Mark Ernestus’ Ndagga Rhythm Force is a collaborative project between the Berlin techno pioneer and some of Senegal’s greatest musicians. Expect coiled, clipped, percussive venom and thumping bass against soaring, open-throated spiritual singing.
In 2007 Ernestus encountered mbalax, a Senegalese polyrhythmic dance music developed in the early ‘70s and based on rhythms from the sabar, a family of drums with a thundering beat and history of use for communication with neighbouring villages up to 10 miles distant.
Ernestus soon travelled to Dakar in search of the elusive music and its creators, but wound up recording with an impromptu ensemble of over 20 mbalax musicians and percussionists, including veterans of the bands of Senegalese legends Baaba Maal and Youssou N’Dour.

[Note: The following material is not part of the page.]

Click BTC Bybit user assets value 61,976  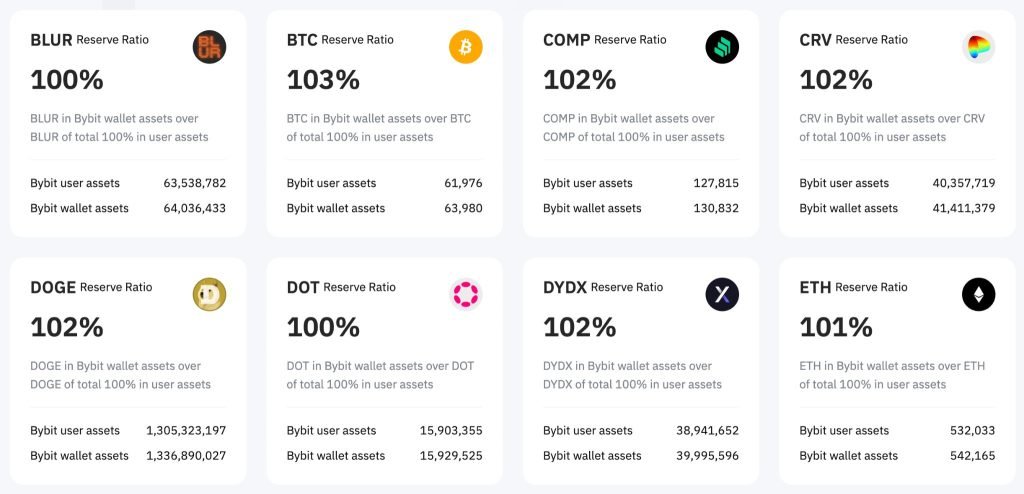(x=463, y=183)
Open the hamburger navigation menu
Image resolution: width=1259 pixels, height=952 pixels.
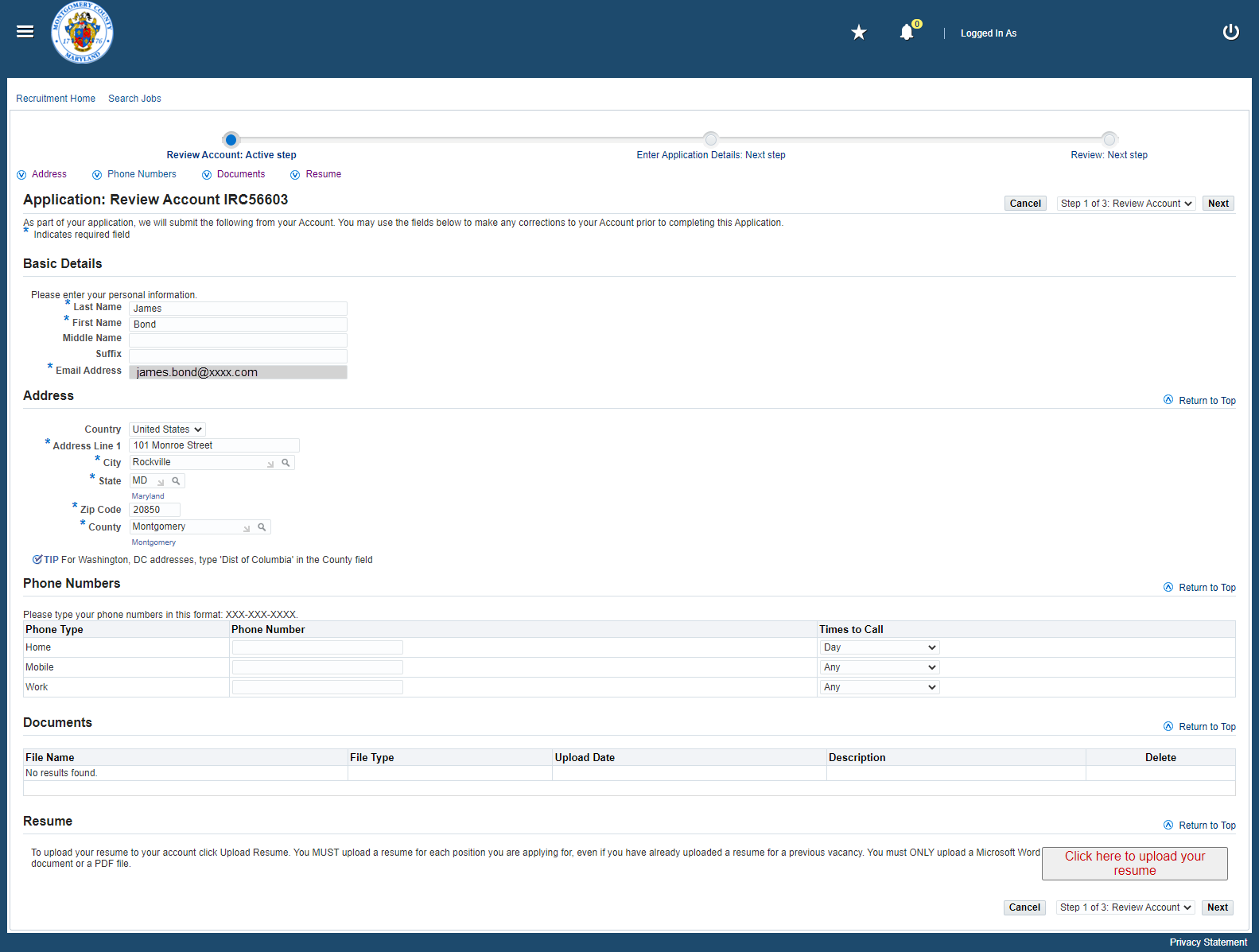click(x=25, y=32)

Over the course of two years of return trips, the sessions yielded seven records of hypnotic, dub-inflected mbalax, released under the name Jeri-Jeri.
Crystallizing into a core unit of 12 musicians for intensified collaboration, Ndagga Rhythm Force—named in reference to legendary Bronx dub session band Wackies Rhythm Force—was formed in 2014, distilling the mbalax sound into a more minimal iteration that has been described as an “expression of a dream Dakar-Berlin nexus.”
Plainly expert, drilled and rooted, the drumming is unpredictable, exclamatory, zinging with life. Stunning, next-level mbalax, funky as anything.